The SEC continues to consider and take public comment on Nasdaq’s December 2020 Board Diversity Proposal.
That proposal, if approved as written, would require Nasdaq-listed issuers to disclose their board diversity composition annually and eventually have two “diverse” directors on their boards, or explain why not. Limited exceptions would also apply.
There’s been much speculation as to whether the SEC will approve these proposed amendments to Nasdaq’s listing requirements, decline to do so, or propose, at some point in time, its own board diversity disclosure requirements. Here’s our deck that summarizes Nasdaq’s proposed amendments and cuts through some of the complexities.

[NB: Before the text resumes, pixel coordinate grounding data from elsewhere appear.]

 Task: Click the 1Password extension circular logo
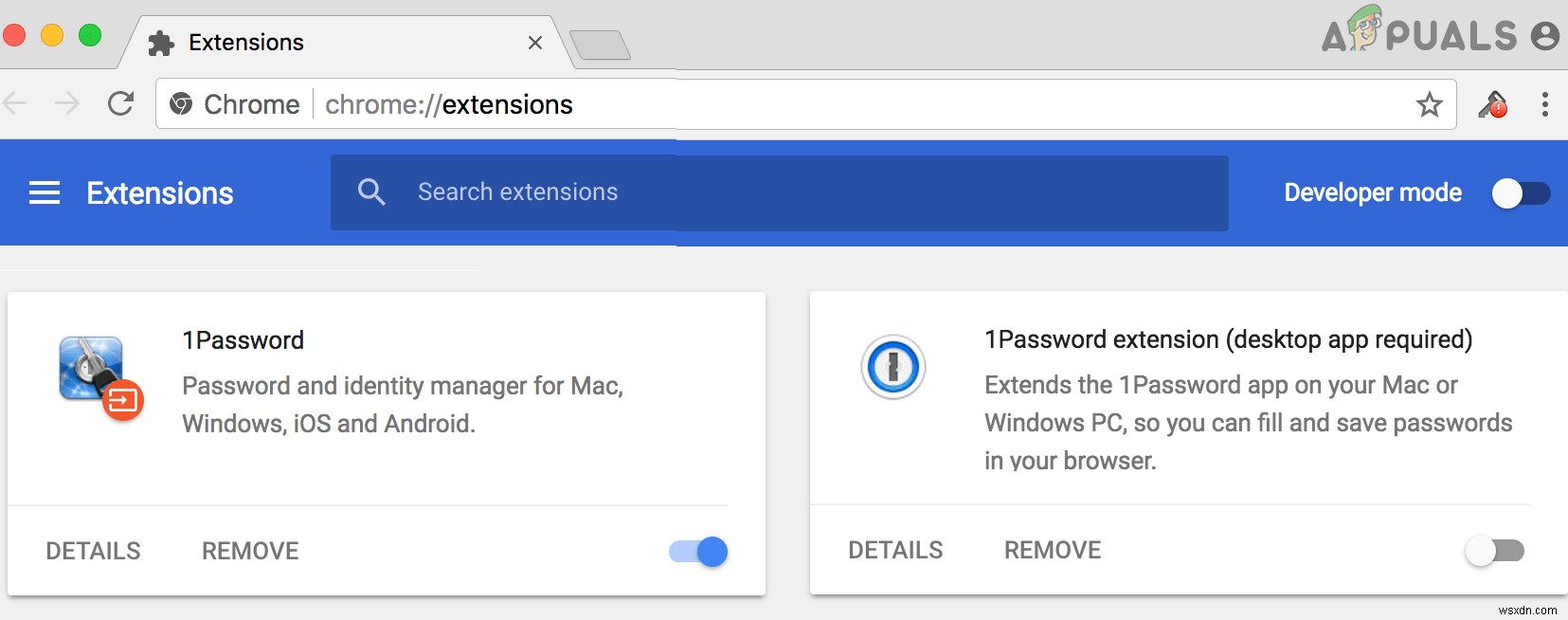(894, 368)
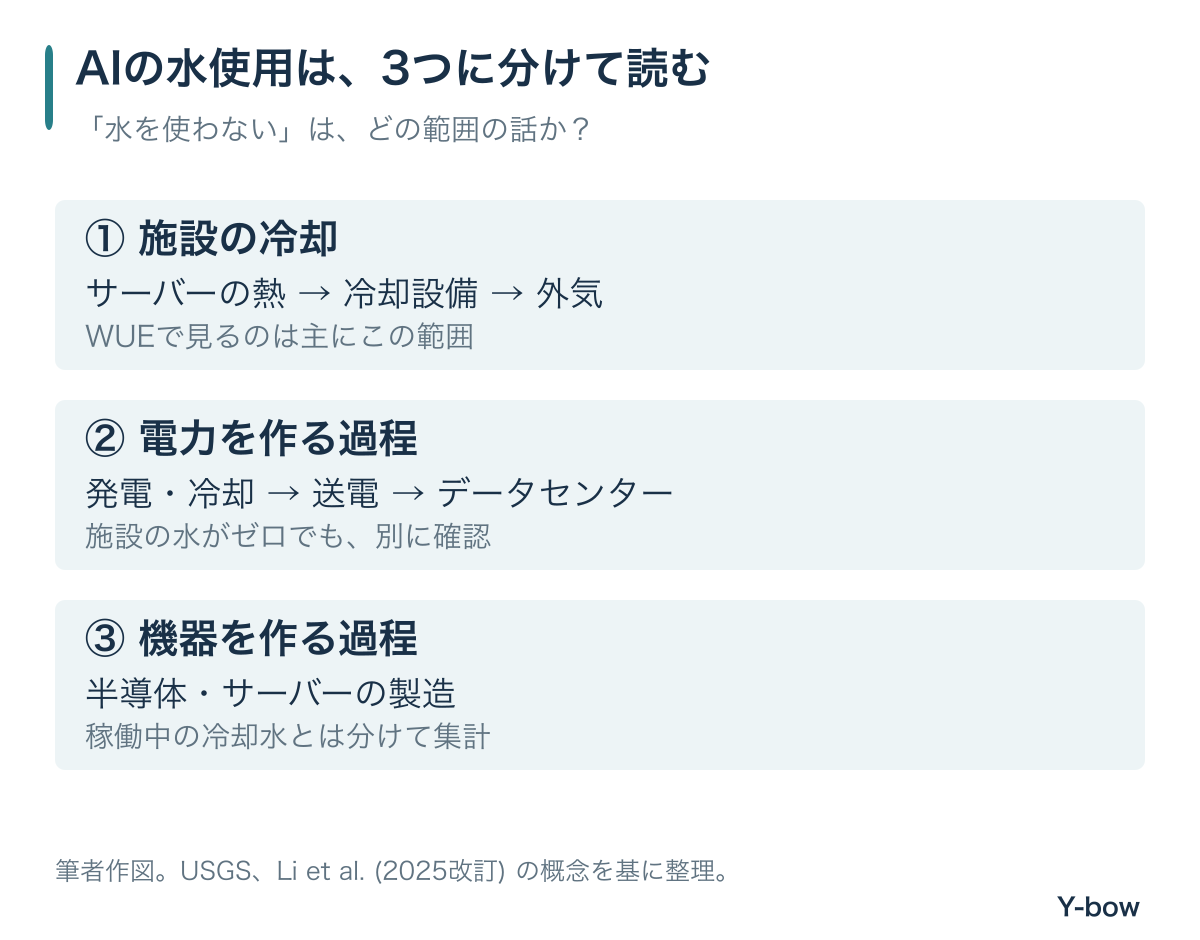Click the note 施設の水がゼロでも、別に確認
The image size is (1200, 940).
(289, 537)
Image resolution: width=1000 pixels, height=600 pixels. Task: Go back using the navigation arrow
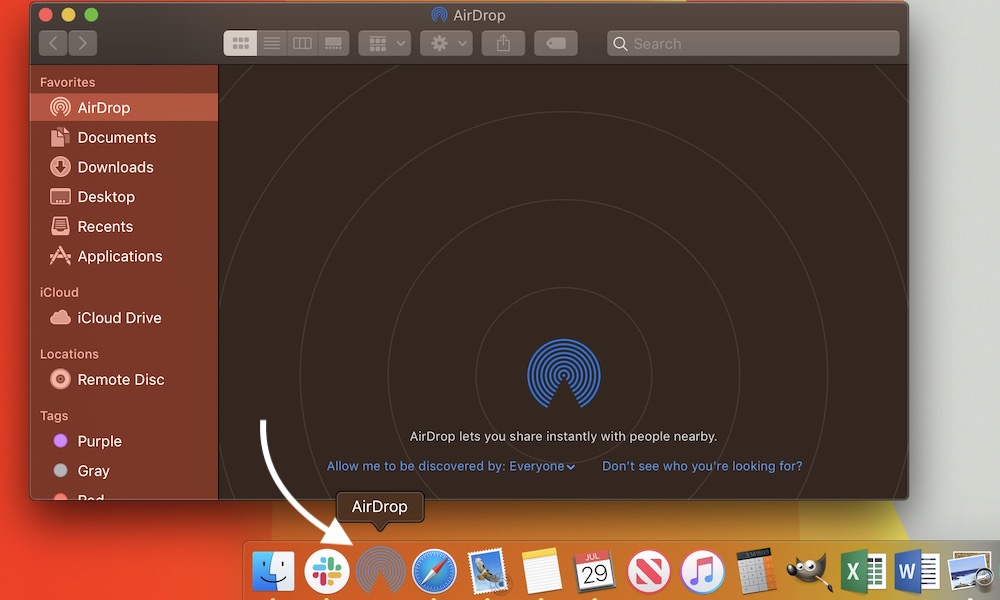coord(51,43)
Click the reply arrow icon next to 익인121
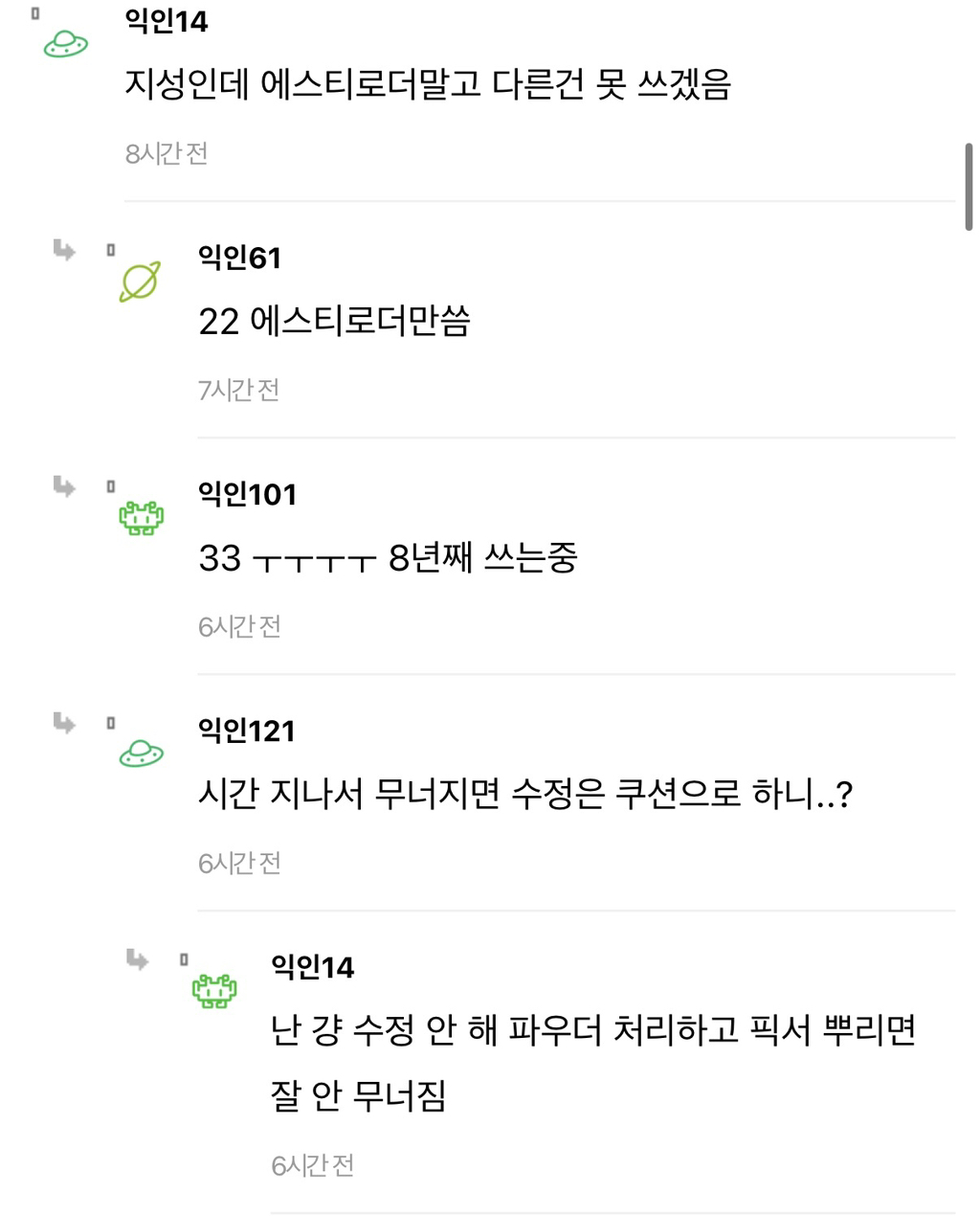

Assuming they are approved as proposed, we expect the approval will be sometime this year.
What is the proposal and what would it require?
- In December 2020, Nasdaq submitted a proposal to the SEC to adopt new listing rules* relating to board diversity and disclosure
- If approved, the new listing rules would require most Nasdaq-listed companies to have, or explain why they do not have, at least 2 “diverse” directors, including one who self-identifies as female and one who self-identifies as either an “underrepresented minority” or LGBTQ
- The rules would also require most companies listed on its U.S. exchange to disclose annually board-level diversity data using a Nasdaq standardized disclosure matrix in either their annual meeting proxy statements or information statements, or on their websites
To read the full summary, click here.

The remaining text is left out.